# Critique and personal taste



## Alexxx-Returns (Oct 30, 2013)

Where do you draw the line between a suggestion which could really improve a story, and one which comes about from the reader's own taste or opinion?

What I mean is, I once had someone read part of my story, and would say "I don't like the word 'X' here, you should change that". I ended up eradicating all use of the word from the story, despite it being a big part of the way I write and even talk, even though I wonder whether the word just grated with them.

What do you think constitutes good critique of a work, and where do you hold back when critiquing others? Or do you think it's also important to let the writer know how it was to read as an individual?


----------



## Tailmon1 (Oct 30, 2013)

Critics are good and bad in their ways. You have the ultimate grammar critics that do nothing but pick apart a story
and never really read it or understand the plot or content.  
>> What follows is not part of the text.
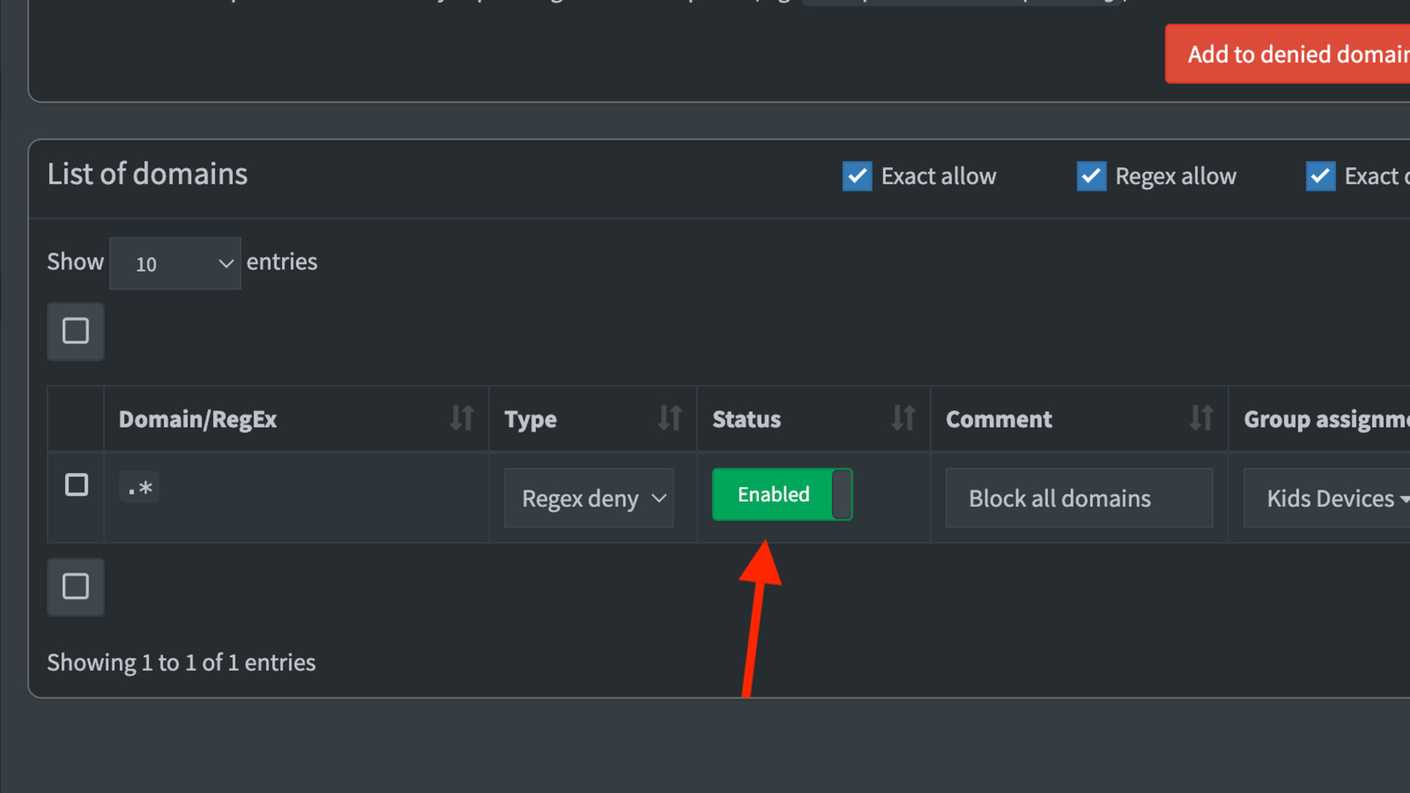Tick the select-all box above the table
Image resolution: width=1410 pixels, height=793 pixels.
pyautogui.click(x=76, y=331)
Personally your better letting friends and people you know read your work and let them give their opinions. Its
more realistic to the world and not hung out and flamed to the blackened sheet of the former page it was 
written on.


----------



## Conker (Oct 30, 2013)

You can never completely divorce personal taste from critique, which is why you should grab more than one reader and then make the final decision yourself. 
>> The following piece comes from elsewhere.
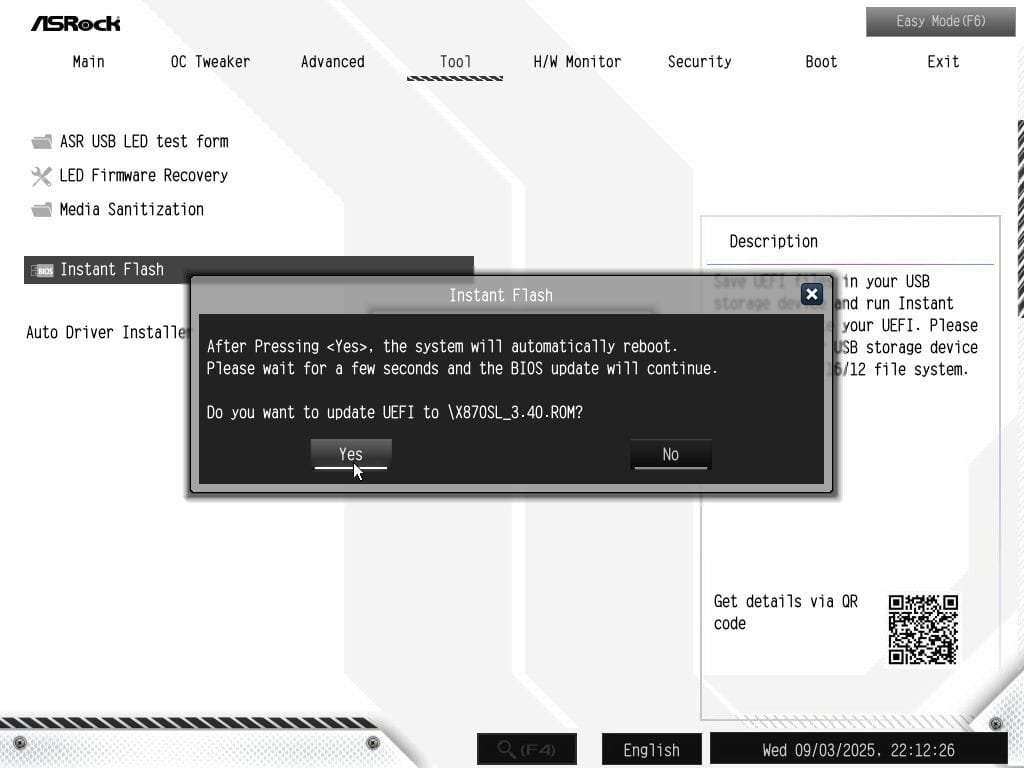Open the English language selector

651,749
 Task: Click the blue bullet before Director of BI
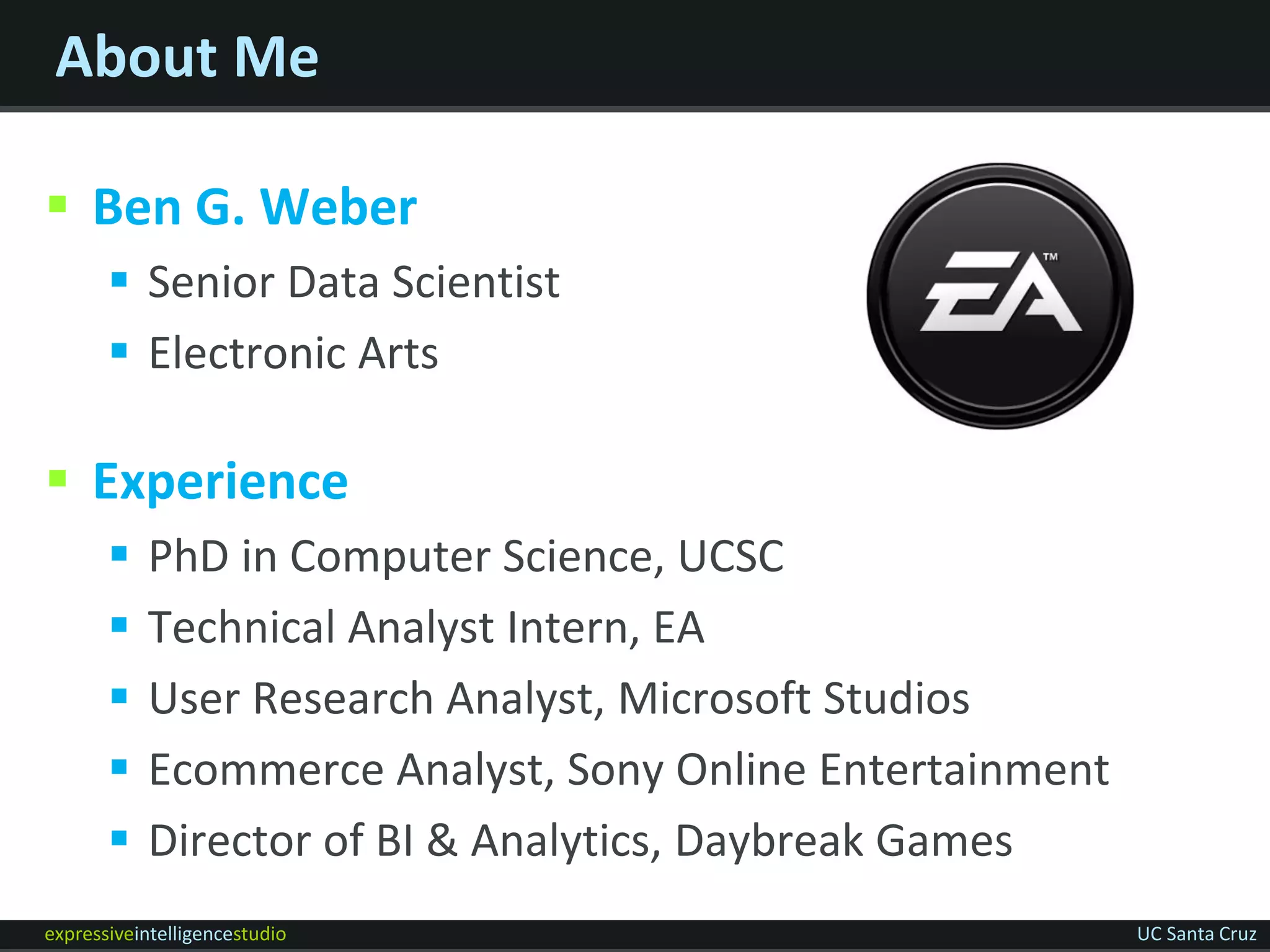(x=119, y=838)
I try to keep my personal taste out of stories I read for feedback, but ti's hard, especially if the story in question already has objective grammatical problems. It's just easy to get angry and want to tear it to pieces


----------



## Alexxx-Returns (Oct 30, 2013)

Tailmon1 said:


> Critics are good and bad in their ways. You have the ultimate grammar critics that do nothing but pick apart a story
> and never really read it or understand the plot or content.





Conker said:


> I try to keep my personal taste out of stories I read for feedback, but ti's hard, especially if the story in question already has objective grammatical problems. It's just easy to get angry and want to tear it to pieces



When I critique a story I like to completely separate spelling/grammar from content, because grammar's just proof-reading. I'm extremely thorough about grammar but I try not to let it get in the way of the story.

When I read my ex's book I thoroughly enjoyed the story and connected with (and hated some of) the characters, but grammatically it was a mess. He didn't ask me for a critique, but I wish he had because I wanted to proof-read the shit out of it.


----------



## Schwimmwagen (Oct 30, 2013)

I think with critique for writing, you should _listen_ to all critique you recieve, but you don't have to take it all on board.
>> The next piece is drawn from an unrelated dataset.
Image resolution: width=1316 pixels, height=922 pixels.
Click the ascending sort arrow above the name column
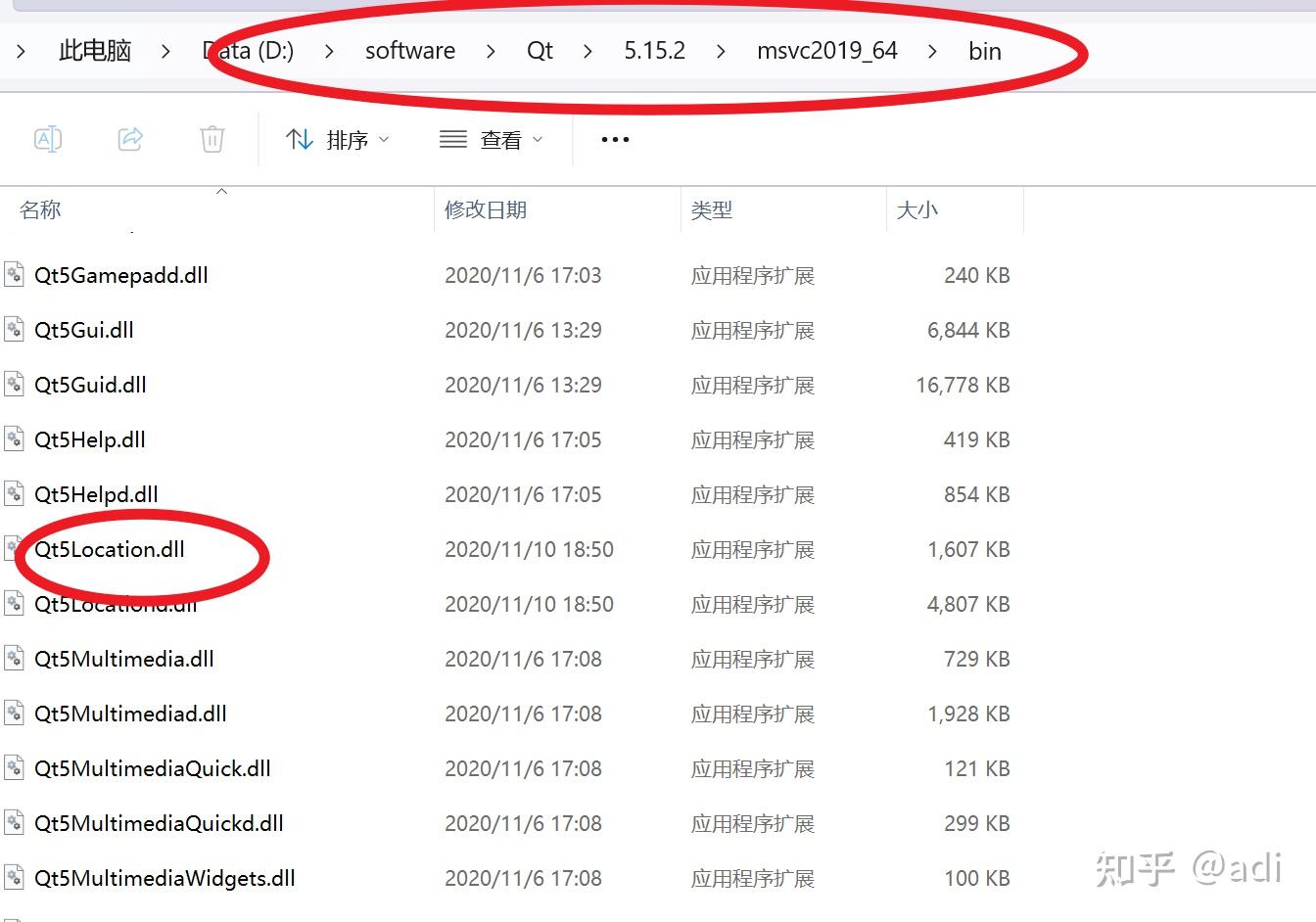(222, 192)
Value the feedback you get as it may contain something crucial that you have missed.

"The story feels very short and rushed" is something good to take into account.

"The characters should be vampires" is not.

"I didn't understand the story" is kinda... hmm. If you really believe that the guy who said this is a minority, then okay. 

But it may be worth looking back and thinking how accessible what you're trying to portray is. Some stories (and even drawings) are created in a way that all these little crucial things are only really spotted by the author. If you have to explain your story, there's something wrong. It's one thing explaining the underlying complex themes or ideas, as those aren't immediately obvious in any good story, e.g. Harry Potter being mostly centered around death, or the actions of the supporting character Sam Gamgee making him the "true" hero in LOTR, or the use of slow, oncoming zombie hordes as a visual metaphor for our mortality and the inevitable deaths of our loved ones and ourselves. It's okay if that's a bit hazy and open to analysis. Those are the things you spot after re-reading a couple of times or talking about it with your mates. Feel free to scoff at the plebeians if they don't get any of that unless it's explained.

The progression of the story, however, is something that may need adjusting in its delivery if you hear that feedback. The story itself at face value should make sense to those reading it and be easily followed if it's to reach more people. 

In your case, I don't think repetition is a good thing. It's okay to repeat things, but it gets grating after a while.

---

On a more personal offtopic note, it's all these little things that make me find it hard to write a story as in book. Scenarios and concepts and ideas I feel I do pretty well with, but it's something more suited to a comic format. Prose is a different ballgame. Visual storytelling, woo.


----------



## Alexxx-Returns (Oct 30, 2013)

Gibby said:


> But it may be worth looking back and thinking how accessible what you're trying to portray is. Some stories (and even drawings) are created in a way that all these little crucial things are only really spotted by the author. If you have to explain your story, there's something wrong.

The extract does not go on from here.